CINDERELLA - OCTAVE CHANUTE GLIDER INVENTOR SOUVENIR SHEET OF FOUR

Full gum on reverse, never hinged souvenir panel of four views honoring Octave Chanute, whose early wing designs helped develop the first airplanes.  A must for any airplane, aeronautics collector. Octave Chanute immigrated to the United States in 1838. He attended private schools in New York and began his training as a budding civil engineer in 1848. He was widely considered brilliant and innovative in the engineering profession. Chanute first became interested in aviation watching a balloon take off in Peoria, IL, in 1856. Applying his engineering background, Chanute collected all available data from flight experimenters around the world and combined it with the knowledge gathered as a civil engineer in the past. At the World's Columbian Exposition in Chicago in 1893, Chanute organized in collaboration with Albert Zahm a highly successful International Conference on Aerial Navigation.

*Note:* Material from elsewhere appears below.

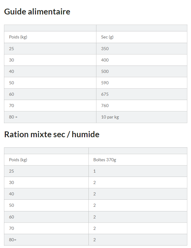191x248 pixels.
Task: Click the 40 kg cell in mixed ration table
Action: (11, 194)
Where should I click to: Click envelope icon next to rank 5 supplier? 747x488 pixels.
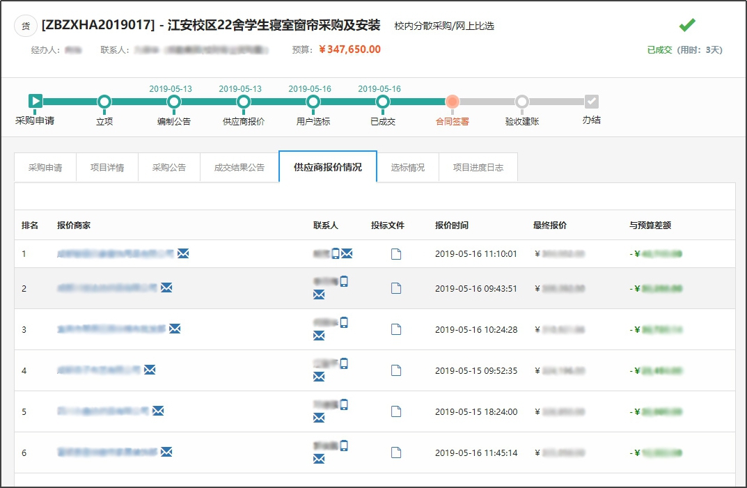click(158, 411)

Chanute was too old to fly himself, so he partnered with younger experimenters, including Augustus M. Herring and William Avery. In 1896 Chanute, Herring, and Avery tested a design based on the work of German aviation pioneer Otto Lilienthal, as well as hang gliders of their own design in the dunes along the shore of Lake Michigan. These experiments convinced Chanute that the best way to achieve extra lift without a prohibitive increase in weight was to stack several wings one above the other, an idea proposed by the British engineer Francis Wenham in 1866 and realized in flight by Lilienthal in the 1890s. Chanute introduced the "strut-wire" braced wing structure that would be used in powered biplanes of the future. The Wright brothers based their glider designs on the Chanute "double-decker," as they called it. A new design of a biplane glider was developed and flown in 1897. Chanute was in contact with the Wright brothers starting in 1900, when Wilbur wrote to him after reading Progress in Flying Machines. Chanute helped to publicize the Wright brothers' work, and provided consistent encouragement, visiting their camp near Kitty Hawk, North Carolina, in 1901, 1902, and 1903. The Wrights and Chanute exchanged hundreds of letters between 1900 and 1910. When the Aero Club of Illinois was founded on February 10, 1910, Chanute served as its first president until his death in November 1910.